Pour les Etats-Unis, toute la question reste de savoir si la fin justifie les moyens. La demande iranienne est finalement un bon test pour mesurer la motivation réelle des Américains à assurer la survie de l’accord de Vienne. Certes, accorder cette concession à Téhéran serait une décision clivante, à la fois aux Etats-Unis et à l’étranger, mais aussi extrêmement courageuse. Entre un accord nucléaire qui pourrait apaiser les tensions dans la région et ouvrir de vastes perspectives économiques pour les deux camps, et une désignation finalement symbolique qui n’a entamé en rien l’influence du corps militaire le plus puissant d’Iran, l’analyse coût/bénéfices penche tout de même en faveur d’un compromis, finalement relatif, avec l’Iran. Car même retirés de la liste des organisations terroristes, les Gardiens de la Révolution resteront en effet soumis aux sanctions américaines les plus anciennes à leur égard. S’il obtient gain de cause, l’Iran a promis en contrepartie de contribuer à apaiser les tensions régionales au Moyen-Orient. Doutant de sa sincérité, les Américains veulent conditionner la réhabilitation des Pasdarans à une véritable reprise en main de leurs proxies ou, à tout le moins, à des engagements publics et sans ambiguïté de la part de Téhéran.

Pour les Iraniens, le gain pourrait donc apparaître comme une simple affaire de symbole. Il est en réalité essentiel, pour les conservateurs actuellement au pouvoir, d’apaiser ces agents d’influence que sont les Gardiens de la Révolution, un corps d’élite qui dépend directement du Guide Suprême Ali Khamenei et qui œuvre, depuis quarante ans, contre les politiques des réformateurs iraniens sur les ordres du clergé. Présents dans les secteurs du bâtiment et des télécommunications, où ils ont obtenu de juteux contrats par le gouvernement, en passant par les sociétés minières, l’industrie du jeu en ligne, et jusqu’à la contrebande ou l’essentiel secteur énergétique, et en dépit du secret qui entoure leurs réelles activités, les Pasdaran contrôleraient ainsi plus du tiers de l’économie iranienne – si ce n’est plus, selon certaines estimations.

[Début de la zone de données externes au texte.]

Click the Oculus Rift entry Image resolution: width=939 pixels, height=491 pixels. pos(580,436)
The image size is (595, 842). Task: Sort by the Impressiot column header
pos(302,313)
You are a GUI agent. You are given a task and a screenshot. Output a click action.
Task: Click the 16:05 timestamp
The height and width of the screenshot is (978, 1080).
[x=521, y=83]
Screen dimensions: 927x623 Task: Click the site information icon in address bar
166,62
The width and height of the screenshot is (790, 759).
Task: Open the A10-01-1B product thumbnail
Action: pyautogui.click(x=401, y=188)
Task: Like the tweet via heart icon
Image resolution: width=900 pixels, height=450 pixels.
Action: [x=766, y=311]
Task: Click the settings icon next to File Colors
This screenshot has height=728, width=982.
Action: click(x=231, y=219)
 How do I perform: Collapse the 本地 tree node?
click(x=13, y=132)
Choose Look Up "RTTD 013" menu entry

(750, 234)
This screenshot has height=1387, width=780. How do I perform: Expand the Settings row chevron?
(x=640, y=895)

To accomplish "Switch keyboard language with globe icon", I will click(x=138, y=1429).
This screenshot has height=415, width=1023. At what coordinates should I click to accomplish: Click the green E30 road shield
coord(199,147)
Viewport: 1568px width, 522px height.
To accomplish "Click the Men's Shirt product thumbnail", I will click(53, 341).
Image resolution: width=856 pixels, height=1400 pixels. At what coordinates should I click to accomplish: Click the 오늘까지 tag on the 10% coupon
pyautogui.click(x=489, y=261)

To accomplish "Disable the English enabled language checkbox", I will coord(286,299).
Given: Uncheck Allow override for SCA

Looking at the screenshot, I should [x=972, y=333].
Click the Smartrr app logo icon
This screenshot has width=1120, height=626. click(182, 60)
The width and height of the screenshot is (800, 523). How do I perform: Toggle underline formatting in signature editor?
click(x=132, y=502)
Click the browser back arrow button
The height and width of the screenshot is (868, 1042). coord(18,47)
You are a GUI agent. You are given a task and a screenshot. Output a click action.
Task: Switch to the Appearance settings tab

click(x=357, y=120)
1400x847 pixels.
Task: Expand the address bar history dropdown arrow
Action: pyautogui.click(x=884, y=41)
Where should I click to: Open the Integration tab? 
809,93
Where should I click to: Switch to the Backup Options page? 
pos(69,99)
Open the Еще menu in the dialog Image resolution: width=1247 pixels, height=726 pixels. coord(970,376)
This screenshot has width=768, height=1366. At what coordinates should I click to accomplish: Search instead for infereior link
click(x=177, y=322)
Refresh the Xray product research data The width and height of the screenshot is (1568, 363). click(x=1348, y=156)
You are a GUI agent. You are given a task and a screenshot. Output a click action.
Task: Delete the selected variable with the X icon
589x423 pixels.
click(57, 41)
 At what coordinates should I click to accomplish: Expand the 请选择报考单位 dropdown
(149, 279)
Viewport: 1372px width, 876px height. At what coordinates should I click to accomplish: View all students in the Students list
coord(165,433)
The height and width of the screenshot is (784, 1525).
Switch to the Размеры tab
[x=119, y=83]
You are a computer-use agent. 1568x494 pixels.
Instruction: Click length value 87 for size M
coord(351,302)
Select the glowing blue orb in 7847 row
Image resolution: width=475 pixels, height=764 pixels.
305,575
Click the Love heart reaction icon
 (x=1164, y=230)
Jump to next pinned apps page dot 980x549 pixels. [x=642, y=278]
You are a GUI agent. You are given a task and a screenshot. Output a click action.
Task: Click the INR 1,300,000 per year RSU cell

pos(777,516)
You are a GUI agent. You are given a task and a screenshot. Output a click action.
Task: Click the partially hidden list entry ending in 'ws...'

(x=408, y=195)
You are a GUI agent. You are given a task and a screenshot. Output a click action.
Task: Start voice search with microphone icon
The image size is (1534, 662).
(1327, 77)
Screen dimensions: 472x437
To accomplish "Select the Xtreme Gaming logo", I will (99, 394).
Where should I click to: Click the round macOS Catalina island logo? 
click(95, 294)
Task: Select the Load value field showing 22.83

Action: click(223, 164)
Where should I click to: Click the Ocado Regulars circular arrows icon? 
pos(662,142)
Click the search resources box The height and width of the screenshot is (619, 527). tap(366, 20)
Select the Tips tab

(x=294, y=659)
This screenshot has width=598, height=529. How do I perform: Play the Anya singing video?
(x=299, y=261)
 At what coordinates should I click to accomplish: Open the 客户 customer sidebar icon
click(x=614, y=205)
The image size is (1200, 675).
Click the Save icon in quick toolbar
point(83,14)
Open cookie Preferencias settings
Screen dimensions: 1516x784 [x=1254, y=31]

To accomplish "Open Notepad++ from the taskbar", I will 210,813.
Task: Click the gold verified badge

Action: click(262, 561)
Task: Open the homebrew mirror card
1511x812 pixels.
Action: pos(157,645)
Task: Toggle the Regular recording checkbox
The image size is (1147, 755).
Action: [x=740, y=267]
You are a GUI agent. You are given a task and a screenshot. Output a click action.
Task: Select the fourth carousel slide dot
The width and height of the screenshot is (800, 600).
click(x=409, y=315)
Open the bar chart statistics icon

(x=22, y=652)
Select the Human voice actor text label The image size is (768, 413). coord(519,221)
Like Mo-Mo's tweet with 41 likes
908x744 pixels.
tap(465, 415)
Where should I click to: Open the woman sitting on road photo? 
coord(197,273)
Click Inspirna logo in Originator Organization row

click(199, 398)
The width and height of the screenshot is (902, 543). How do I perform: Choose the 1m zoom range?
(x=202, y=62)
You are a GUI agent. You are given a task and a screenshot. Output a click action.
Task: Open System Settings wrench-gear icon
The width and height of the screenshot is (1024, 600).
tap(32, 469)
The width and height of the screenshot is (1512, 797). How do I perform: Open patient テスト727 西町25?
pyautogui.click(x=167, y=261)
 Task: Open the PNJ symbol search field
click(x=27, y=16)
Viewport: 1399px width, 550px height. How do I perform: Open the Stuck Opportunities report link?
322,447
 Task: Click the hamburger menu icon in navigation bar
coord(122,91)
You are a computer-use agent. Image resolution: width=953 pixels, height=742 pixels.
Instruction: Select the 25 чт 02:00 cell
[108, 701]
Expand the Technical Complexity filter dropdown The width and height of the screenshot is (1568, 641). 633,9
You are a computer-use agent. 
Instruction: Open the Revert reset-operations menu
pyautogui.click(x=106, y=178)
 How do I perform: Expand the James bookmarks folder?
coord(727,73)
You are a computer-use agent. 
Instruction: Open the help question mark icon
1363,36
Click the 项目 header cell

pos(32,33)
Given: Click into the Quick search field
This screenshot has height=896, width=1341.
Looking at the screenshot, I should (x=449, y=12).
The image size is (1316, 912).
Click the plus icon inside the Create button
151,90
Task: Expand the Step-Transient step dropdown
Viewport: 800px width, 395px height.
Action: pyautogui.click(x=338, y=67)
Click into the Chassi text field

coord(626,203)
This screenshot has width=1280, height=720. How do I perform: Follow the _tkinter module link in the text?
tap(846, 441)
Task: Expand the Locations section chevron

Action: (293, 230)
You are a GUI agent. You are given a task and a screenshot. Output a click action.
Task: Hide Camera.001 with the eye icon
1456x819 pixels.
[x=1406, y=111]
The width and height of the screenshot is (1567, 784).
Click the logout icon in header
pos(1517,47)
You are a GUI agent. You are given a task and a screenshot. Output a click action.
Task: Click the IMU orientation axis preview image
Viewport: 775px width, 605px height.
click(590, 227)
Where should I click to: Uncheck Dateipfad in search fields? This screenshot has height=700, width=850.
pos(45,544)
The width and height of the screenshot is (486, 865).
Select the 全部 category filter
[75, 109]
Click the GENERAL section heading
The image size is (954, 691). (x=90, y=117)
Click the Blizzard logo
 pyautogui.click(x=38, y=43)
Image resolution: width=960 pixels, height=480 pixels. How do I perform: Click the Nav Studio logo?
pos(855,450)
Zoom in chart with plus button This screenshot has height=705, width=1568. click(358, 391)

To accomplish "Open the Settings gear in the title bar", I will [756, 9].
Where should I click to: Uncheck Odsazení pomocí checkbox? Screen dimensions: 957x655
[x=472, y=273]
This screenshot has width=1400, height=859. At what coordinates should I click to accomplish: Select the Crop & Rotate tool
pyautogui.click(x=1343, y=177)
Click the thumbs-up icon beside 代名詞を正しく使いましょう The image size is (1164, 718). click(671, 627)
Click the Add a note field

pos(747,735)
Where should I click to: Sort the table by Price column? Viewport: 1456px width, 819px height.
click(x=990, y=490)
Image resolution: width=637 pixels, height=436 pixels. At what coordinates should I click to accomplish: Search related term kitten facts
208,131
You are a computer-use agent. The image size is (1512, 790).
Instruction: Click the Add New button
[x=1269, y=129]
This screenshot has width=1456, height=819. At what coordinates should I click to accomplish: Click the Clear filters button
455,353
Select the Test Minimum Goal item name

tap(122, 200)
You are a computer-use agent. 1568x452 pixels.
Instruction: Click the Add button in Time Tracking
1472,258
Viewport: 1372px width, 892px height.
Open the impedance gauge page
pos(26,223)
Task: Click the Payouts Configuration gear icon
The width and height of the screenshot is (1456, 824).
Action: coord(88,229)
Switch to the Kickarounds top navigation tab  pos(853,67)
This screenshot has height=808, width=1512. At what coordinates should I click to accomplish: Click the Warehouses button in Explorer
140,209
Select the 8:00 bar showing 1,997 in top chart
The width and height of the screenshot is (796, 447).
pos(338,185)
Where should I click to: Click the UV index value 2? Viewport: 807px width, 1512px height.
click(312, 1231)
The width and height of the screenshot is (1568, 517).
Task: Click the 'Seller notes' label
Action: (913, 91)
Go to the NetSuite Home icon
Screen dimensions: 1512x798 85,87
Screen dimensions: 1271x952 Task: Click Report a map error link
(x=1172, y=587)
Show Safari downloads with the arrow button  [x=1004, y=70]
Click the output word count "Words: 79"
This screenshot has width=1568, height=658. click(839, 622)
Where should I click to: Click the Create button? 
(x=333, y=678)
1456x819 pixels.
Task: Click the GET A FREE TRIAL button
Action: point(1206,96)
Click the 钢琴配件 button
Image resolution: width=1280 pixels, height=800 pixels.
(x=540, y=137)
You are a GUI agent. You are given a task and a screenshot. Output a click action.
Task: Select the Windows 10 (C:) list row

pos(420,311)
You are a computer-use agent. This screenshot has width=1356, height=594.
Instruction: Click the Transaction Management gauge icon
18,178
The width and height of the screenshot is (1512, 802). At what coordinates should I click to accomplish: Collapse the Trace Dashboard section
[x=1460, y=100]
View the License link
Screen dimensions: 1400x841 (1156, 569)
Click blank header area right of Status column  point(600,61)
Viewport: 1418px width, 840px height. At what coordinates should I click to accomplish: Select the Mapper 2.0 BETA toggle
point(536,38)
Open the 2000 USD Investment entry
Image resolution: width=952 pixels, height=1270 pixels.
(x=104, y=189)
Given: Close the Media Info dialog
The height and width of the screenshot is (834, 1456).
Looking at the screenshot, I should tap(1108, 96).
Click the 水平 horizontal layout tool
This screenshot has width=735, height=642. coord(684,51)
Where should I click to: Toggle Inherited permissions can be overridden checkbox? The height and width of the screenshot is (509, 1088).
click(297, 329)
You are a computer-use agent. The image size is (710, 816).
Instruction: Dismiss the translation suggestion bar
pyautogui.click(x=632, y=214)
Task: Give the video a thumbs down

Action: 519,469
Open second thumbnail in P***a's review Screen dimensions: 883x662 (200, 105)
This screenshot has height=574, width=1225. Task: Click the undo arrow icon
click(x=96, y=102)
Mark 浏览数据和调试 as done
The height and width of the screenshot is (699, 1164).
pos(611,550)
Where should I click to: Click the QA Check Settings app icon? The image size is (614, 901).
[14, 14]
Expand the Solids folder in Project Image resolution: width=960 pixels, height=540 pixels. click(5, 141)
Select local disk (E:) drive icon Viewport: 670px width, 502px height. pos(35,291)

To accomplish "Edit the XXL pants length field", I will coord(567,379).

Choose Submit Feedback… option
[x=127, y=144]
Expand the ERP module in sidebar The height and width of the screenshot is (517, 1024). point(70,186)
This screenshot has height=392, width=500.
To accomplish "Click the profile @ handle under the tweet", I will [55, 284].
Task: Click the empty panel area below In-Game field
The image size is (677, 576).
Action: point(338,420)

Être retirée de la liste des organisations terroristes constitue donc une question de prestige et d’honneur pour une formation qui se vante par ailleurs d’être l’unique rempart contre la menace du djihad sunnite à travers le Moyen-Orient.

Force est de constater que, par ailleurs, aucune sanction américaine n’aura pu limiter leur rôle au sein de l’échiquier politique iranien, ce qui reste au demeurant une stricte affaire domestique et ne pourra en aucun cas être solutionné à court terme par une ingérence étrangère. Conserver aux Gardiens une étiquette infamante n’apporte donc rien aux Etats-Unis, et ne retire rien à l’Iran. Face à ce constat d’inutilité et au temps qui presse, autant accorder cette concession symbolique qui peut pourtant contribuer à normaliser les relations entre les ennemis d’hier.

Par Ardavan Amir-Aslani. 

Paru dans l’Atlantico du 10/04/2022.